EXERCISE REQUIREMENTS ▸ Reproduce all of the following material verbatim, line by line, and omit the pictures.

Start of DATASET RECORDS

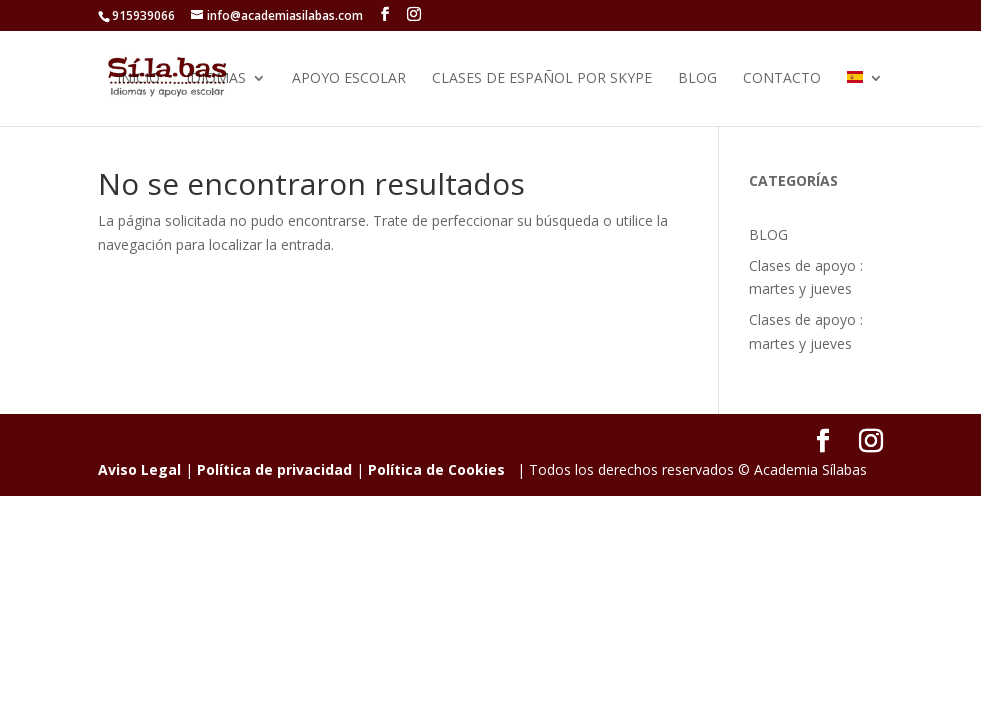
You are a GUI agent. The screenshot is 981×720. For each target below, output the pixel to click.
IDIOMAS (216, 79)
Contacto (782, 79)
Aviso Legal (139, 469)
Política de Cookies (436, 469)
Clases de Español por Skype (542, 79)
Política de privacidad (274, 469)
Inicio (138, 79)
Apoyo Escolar (349, 79)
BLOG (697, 79)
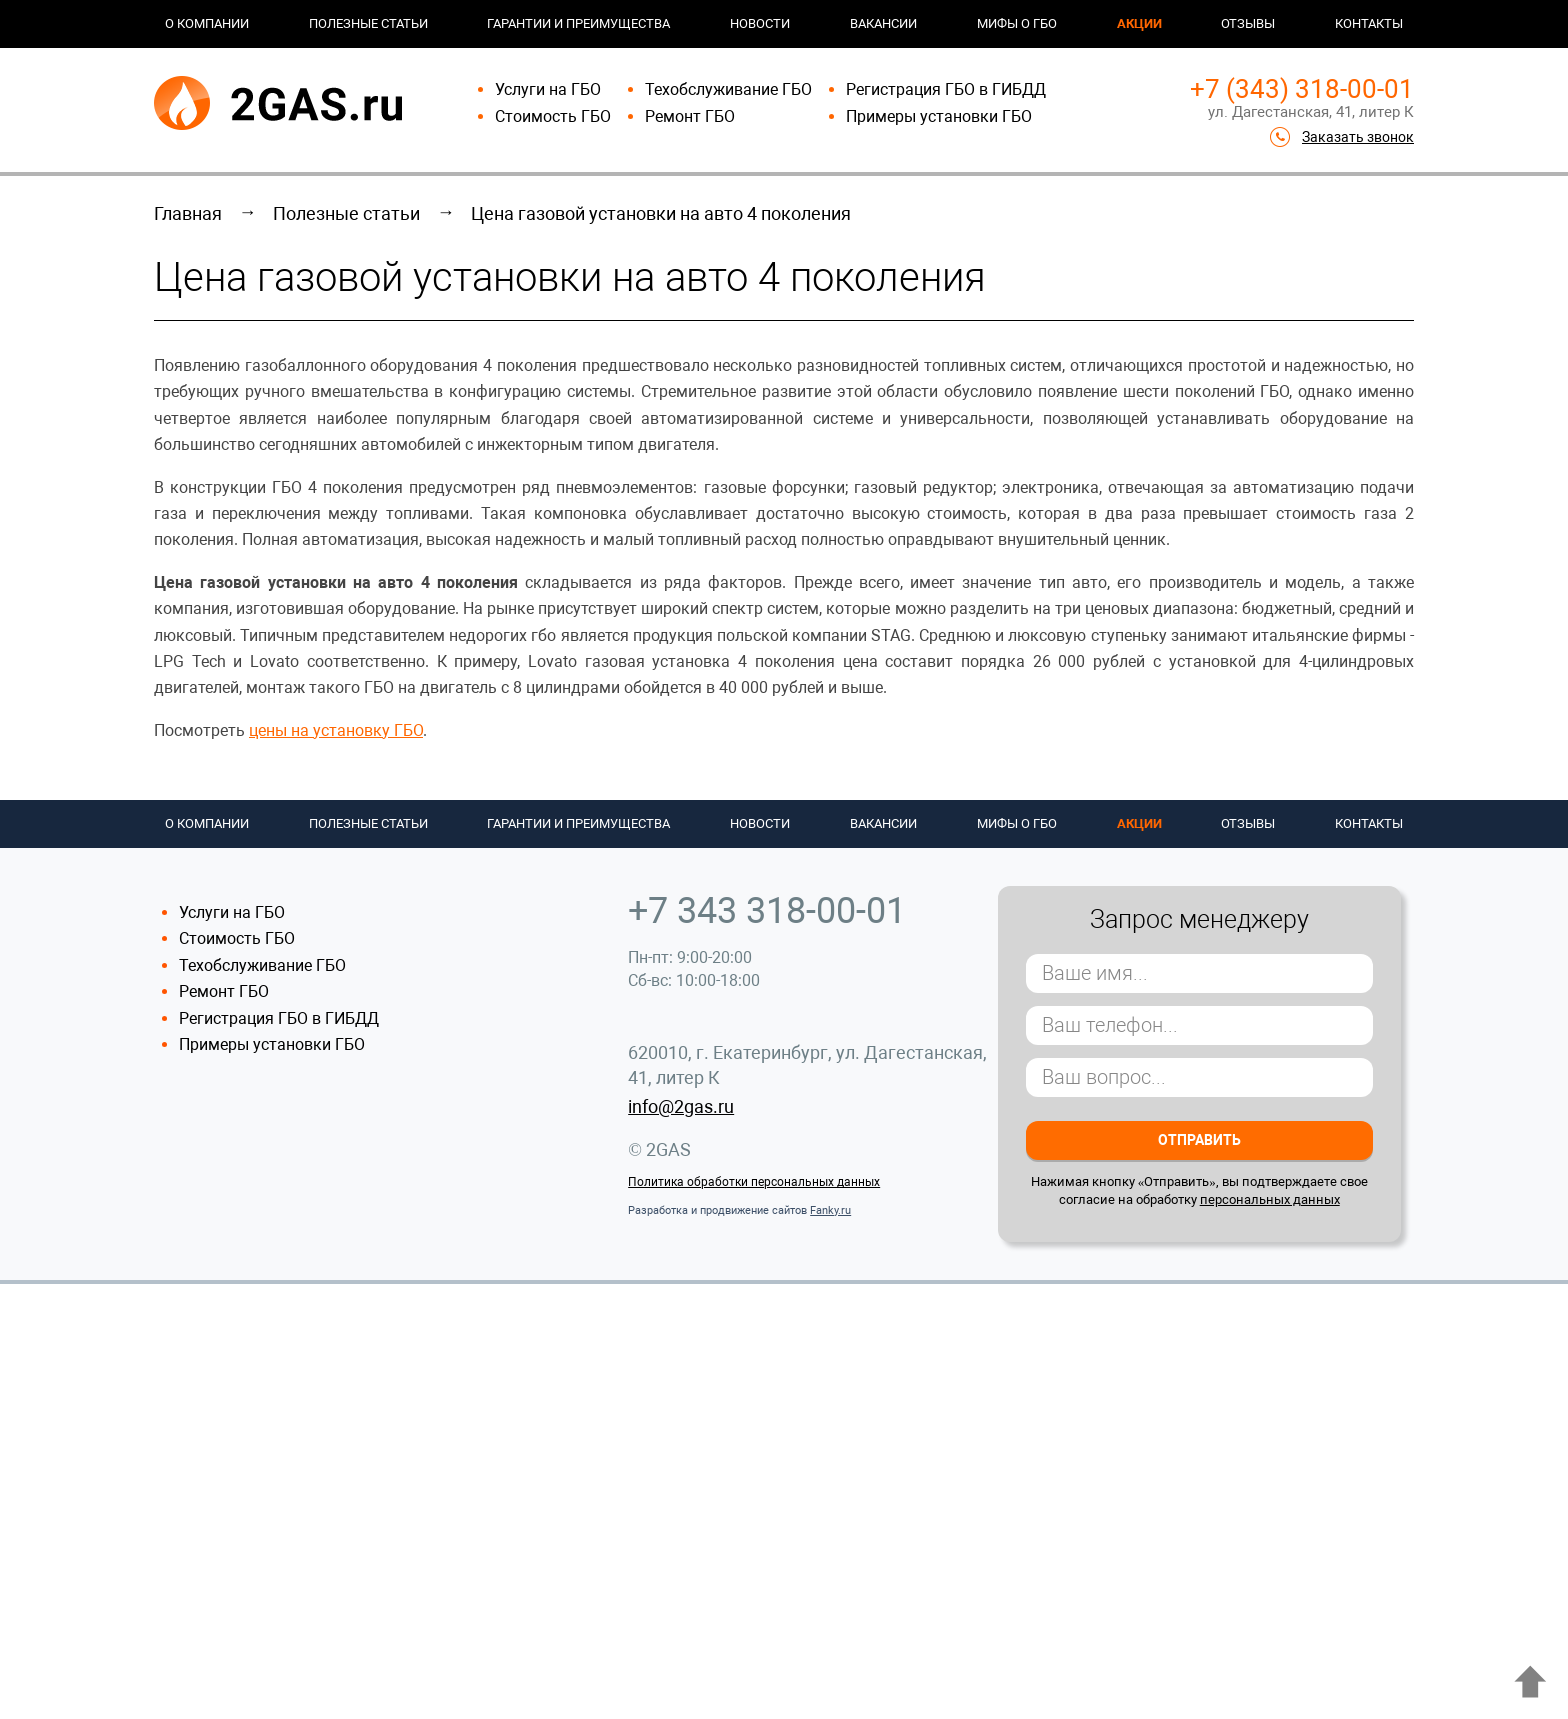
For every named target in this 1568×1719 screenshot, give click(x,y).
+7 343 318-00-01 (767, 911)
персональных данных (1270, 1199)
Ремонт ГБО (690, 116)
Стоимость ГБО (553, 116)
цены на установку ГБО (336, 730)
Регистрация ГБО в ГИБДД (946, 89)
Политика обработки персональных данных (754, 1182)
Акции (1139, 23)
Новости (760, 23)
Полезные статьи (368, 23)
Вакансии (883, 23)
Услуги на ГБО (548, 89)
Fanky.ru (830, 1210)
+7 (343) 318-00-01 (1302, 89)
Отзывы (1248, 23)
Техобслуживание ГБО (728, 89)
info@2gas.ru (681, 1106)
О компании (207, 23)
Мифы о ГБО (1017, 23)
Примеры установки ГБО (939, 116)
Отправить (1199, 1140)
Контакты (1369, 23)
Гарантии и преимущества (578, 23)
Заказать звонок (1358, 137)
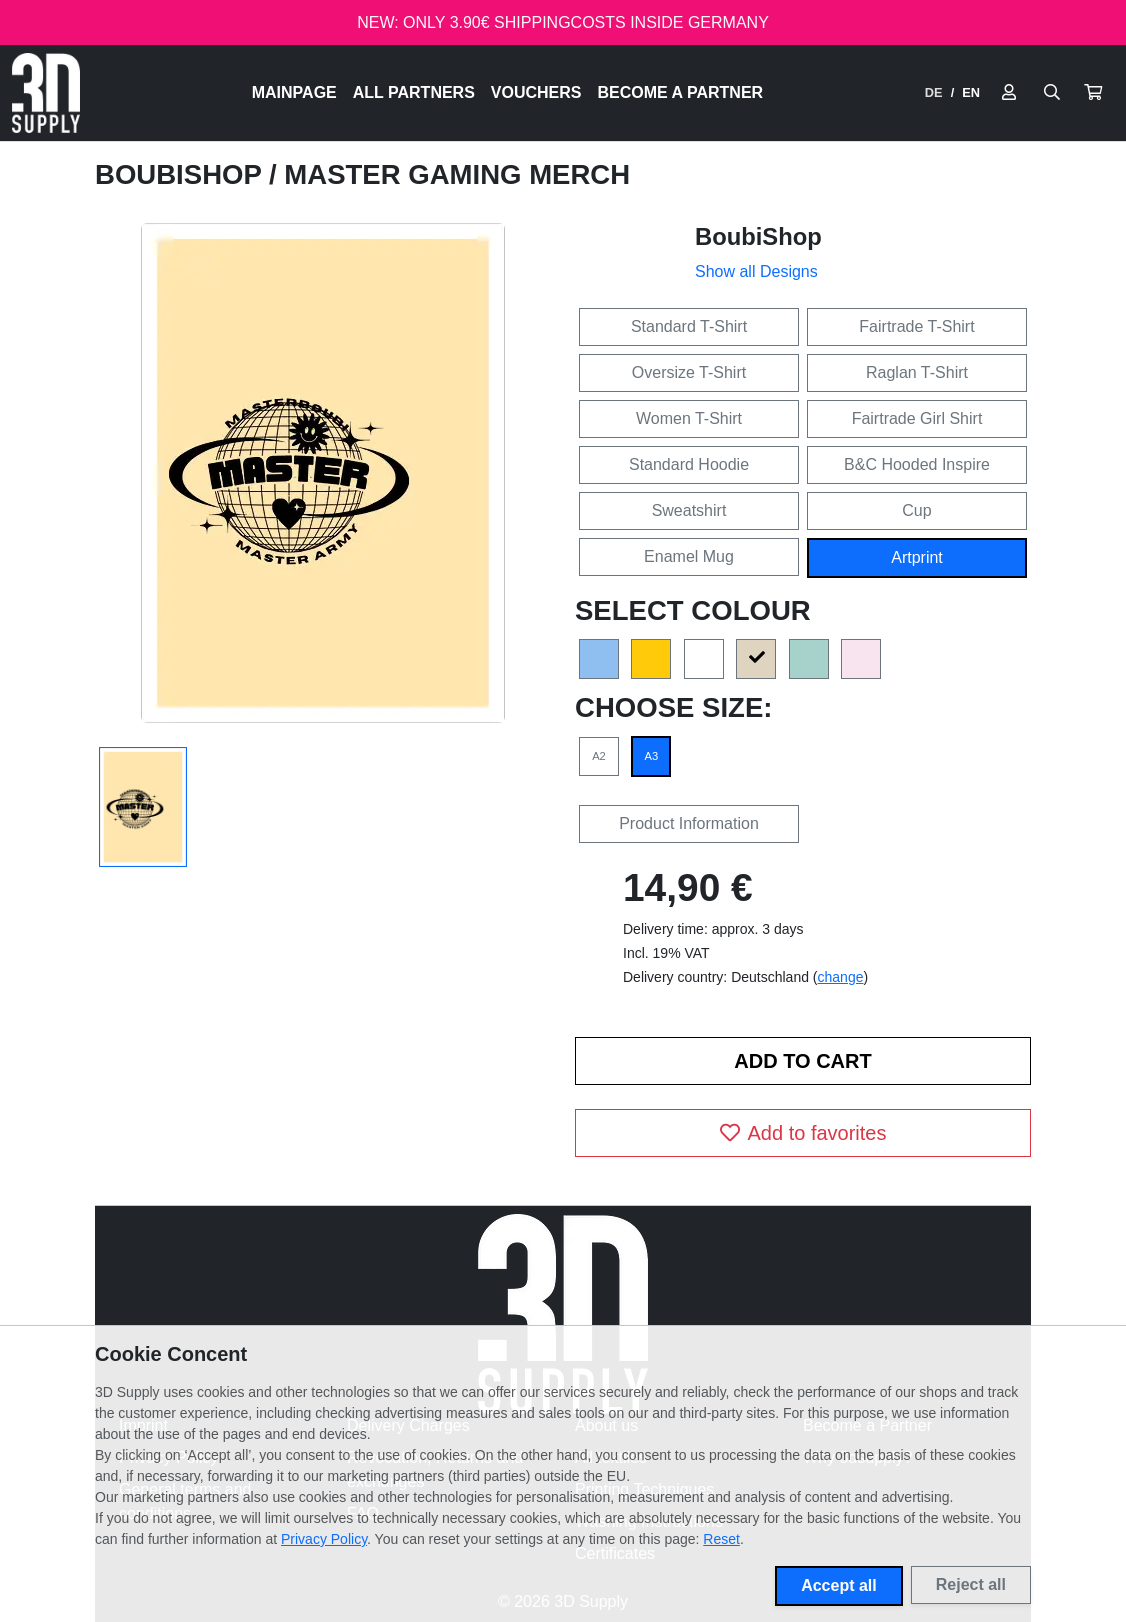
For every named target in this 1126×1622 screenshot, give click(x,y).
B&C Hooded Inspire (917, 464)
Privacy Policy (324, 1539)
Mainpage (294, 92)
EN (971, 92)
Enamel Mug (689, 556)
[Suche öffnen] (1052, 93)
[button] (1093, 93)
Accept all (839, 1585)
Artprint (917, 557)
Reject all (971, 1584)
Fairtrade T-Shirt (916, 326)
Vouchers (536, 92)
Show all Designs (756, 271)
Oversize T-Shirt (689, 372)
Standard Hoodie (689, 464)
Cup (916, 510)
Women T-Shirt (689, 418)
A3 (652, 756)
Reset (721, 1539)
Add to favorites (803, 1133)
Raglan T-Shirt (917, 372)
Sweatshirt (689, 510)
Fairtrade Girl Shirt (917, 418)
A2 (599, 756)
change (841, 977)
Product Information (689, 823)
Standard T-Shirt (689, 326)
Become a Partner (681, 92)
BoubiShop (182, 174)
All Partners (414, 92)
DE (934, 92)
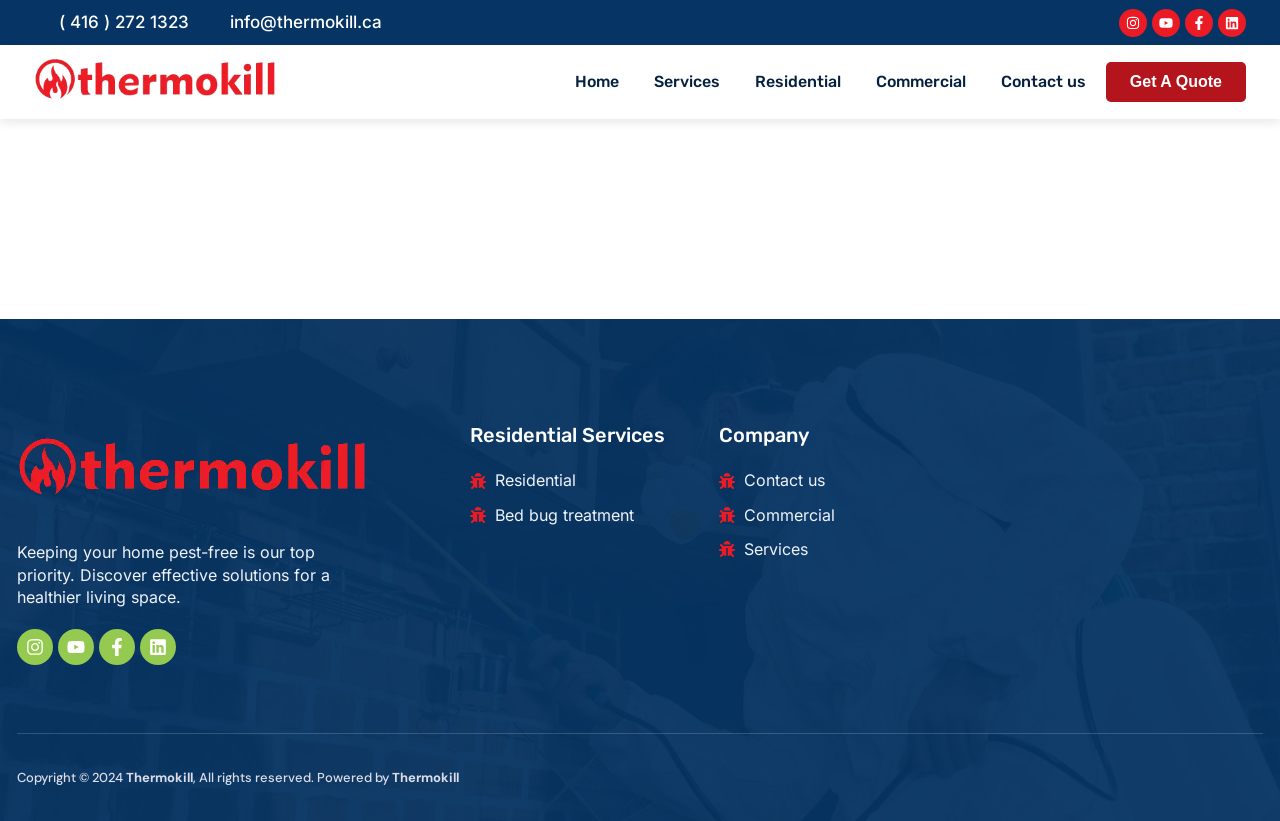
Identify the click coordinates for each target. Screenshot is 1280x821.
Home (597, 81)
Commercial (921, 81)
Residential (798, 81)
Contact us (1043, 81)
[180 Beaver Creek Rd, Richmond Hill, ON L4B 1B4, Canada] (1107, 521)
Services (687, 81)
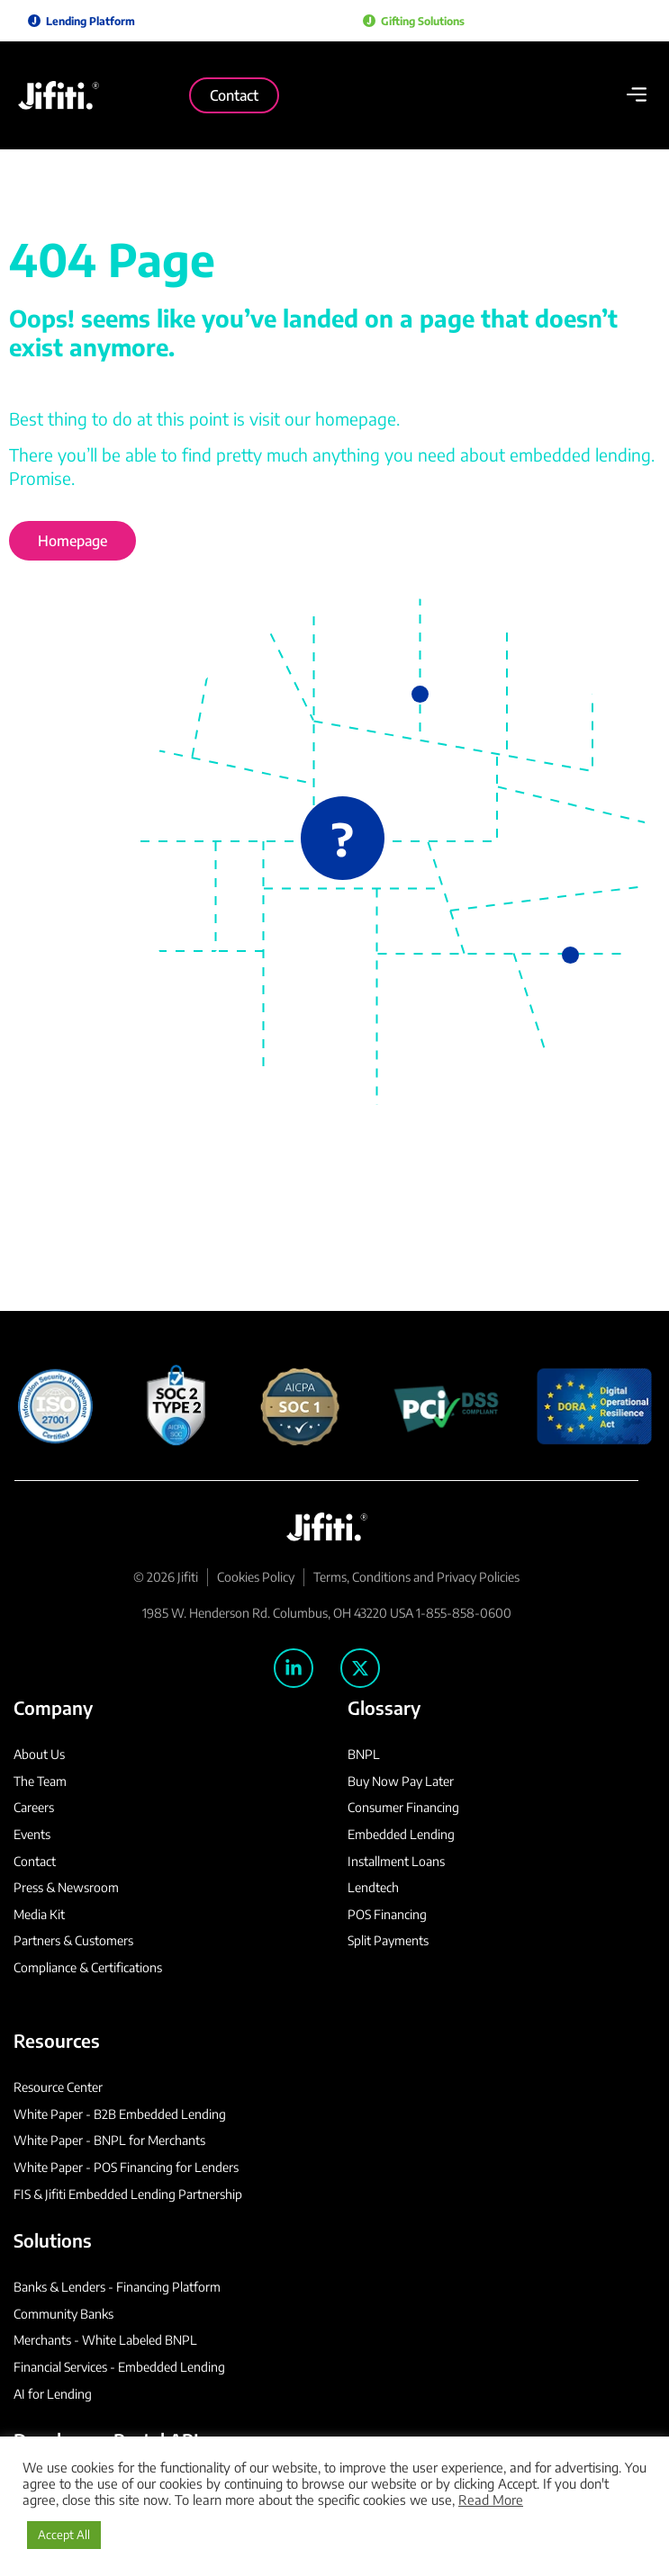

End of DATASET RECORDS

ANSWER TO THE EXERCISE ▸
You are a GUI agent. The screenshot is 981×720. For each target below, output the pixel to click.
IDIOMAS (216, 79)
Contacto (782, 79)
Aviso Legal (139, 469)
Política de Cookies (436, 469)
Clases de Español por Skype (542, 79)
Política de privacidad (274, 469)
Inicio (138, 79)
Apoyo Escolar (349, 79)
BLOG (697, 79)
For every named target in this 1568×1719 screenshot, give click(x,y).
+7 343 318-00-01 (767, 911)
персональных данных (1270, 1199)
Ремонт ГБО (690, 116)
Стоимость ГБО (553, 116)
цены на установку ГБО (336, 730)
Регистрация ГБО в ГИБДД (946, 89)
Политика обработки персональных данных (754, 1182)
Акции (1139, 23)
Новости (760, 23)
Полезные статьи (368, 23)
Вакансии (883, 23)
Услуги на ГБО (548, 89)
Fanky.ru (830, 1210)
+7 (343) 318-00-01 (1302, 89)
Отзывы (1248, 23)
Техобслуживание ГБО (728, 89)
info@2gas.ru (681, 1106)
О компании (207, 23)
Мифы о ГБО (1017, 23)
Примеры установки ГБО (939, 116)
Отправить (1199, 1140)
Контакты (1369, 23)
Гарантии и преимущества (578, 23)
Заказать звонок (1358, 137)
For every named target in this 1126×1622 screenshot, give click(x,y).
B&C Hooded Inspire (917, 464)
Privacy Policy (324, 1539)
Mainpage (294, 92)
EN (971, 92)
Enamel Mug (689, 556)
[Suche öffnen] (1052, 93)
[button] (1093, 93)
Accept all (839, 1585)
Artprint (917, 557)
Reject all (971, 1584)
Fairtrade T-Shirt (916, 326)
Vouchers (536, 92)
Show all Designs (756, 271)
Oversize T-Shirt (689, 372)
Standard Hoodie (689, 464)
Cup (916, 510)
Women T-Shirt (689, 418)
A3 (652, 756)
Reset (721, 1539)
Add to favorites (803, 1133)
Raglan T-Shirt (917, 372)
Sweatshirt (689, 510)
Fairtrade Girl Shirt (917, 418)
A2 (599, 756)
change (841, 977)
Product Information (689, 823)
Standard T-Shirt (689, 326)
Become a Partner (681, 92)
BoubiShop (182, 174)
All Partners (414, 92)
DE (934, 92)
Identify the click coordinates for each target. Screenshot is 1280x821.
Home (597, 81)
Commercial (921, 81)
Residential (798, 81)
Contact us (1043, 81)
[180 Beaver Creek Rd, Richmond Hill, ON L4B 1B4, Canada] (1107, 521)
Services (687, 81)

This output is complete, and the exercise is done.